First Bad Version - LeetCode 278 Solution in python

First Bad Version easy

Problem Statement

You are a product manager and currently leading a team to develop a new product. Unfortunately, the latest version of your product fails the quality check. Since each version is developed based on the previous version, all the versions after a bad version are also bad.

Suppose you have n versions [1, 2, ..., n] and you want to find out the first bad one, which causes the failure of the quality check. You are given an API boolean isBadVersion(version) which will return whether version is bad. Implement a function to find the first bad version.

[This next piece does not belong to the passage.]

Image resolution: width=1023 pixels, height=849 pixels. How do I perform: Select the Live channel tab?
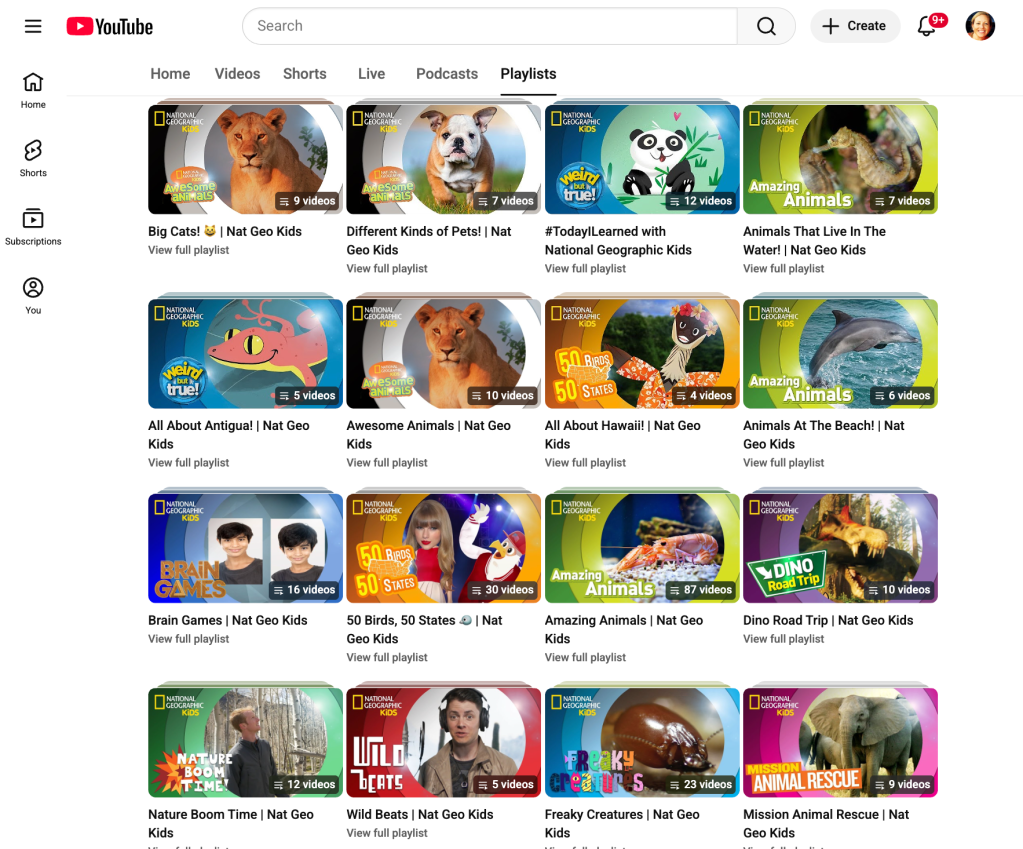coord(371,74)
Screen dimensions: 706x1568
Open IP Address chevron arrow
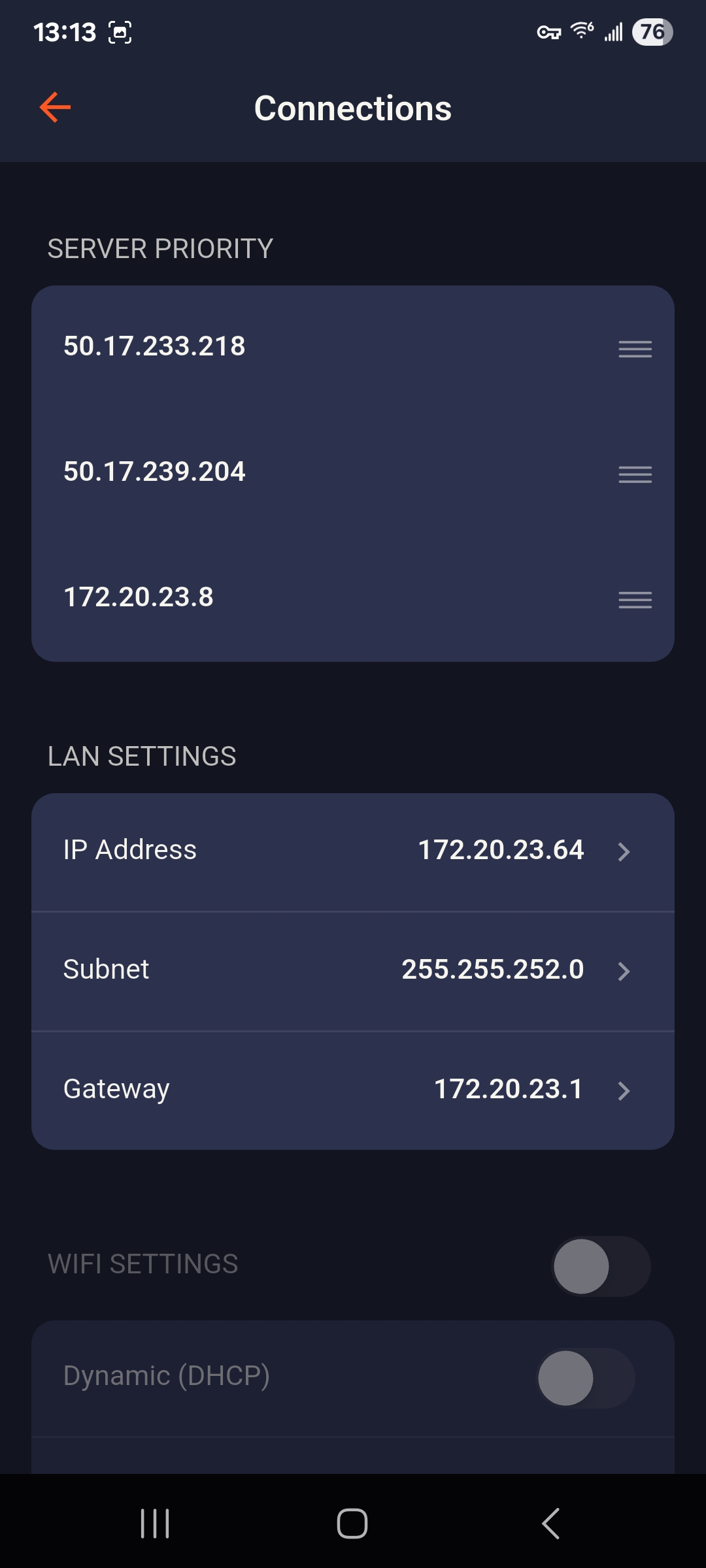(x=624, y=851)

You should minimize the number of calls to the API.

Example 1:

Input: n = 5, bad = 4
Output: 4
Explanation:
call isBadVersion(3) -> false
call isBadVersion(5) -> true
call isBadVersion(4) -> true
Then 4 is the first bad version.

Example 2:

Input: n = 1, bad = 1
Output: 1
Explanation:
The first bad version is 1.

Steps and Explanation

This problem is ideally solved using Binary Search. Since all versions after the first bad version are also bad, we can efficiently eliminate half the search space with each comparison.

Initialization: Start with left = 1 and right = n. These represent the lower and upper bounds of the search space.
Iteration: While left <= right:
- Calculate the middle point: mid = left + (right - left) / 2. This prevents potential integer overflow.
- Check if isBadVersion(mid) is true:
  - If true, this means mid could be the first bad version, or it's after the first bad version. We need to search in the left half: right = mid - 1.
  - If false, this means mid is a good version, so the first bad version must be in the right half: left = mid + 1.
Return: After the loop, left will point to the first bad version.

Code (Java)

public class Solution extends VersionControl {
    public int firstBadVersion(int n) {
        int left = 1;
        int right = n;

        while (left <= right) {
            int mid = left + (right - left) / 2;
            if (isBadVersion(mid)) {
                right = mid - 1;
            } else {
                left = mid + 1;
            }
        }
        return left;
    }
}

Note: The VersionControl class and isBadVersion method are provided by LeetCode. You don't need to implement them. They are part of the problem's interface.

Complexity

Time Complexity: O(log n). Binary search reduces the search space by half in each step.
Space Complexity: O(1). Constant extra space is used. The algorithm's space usage is independent of the input size.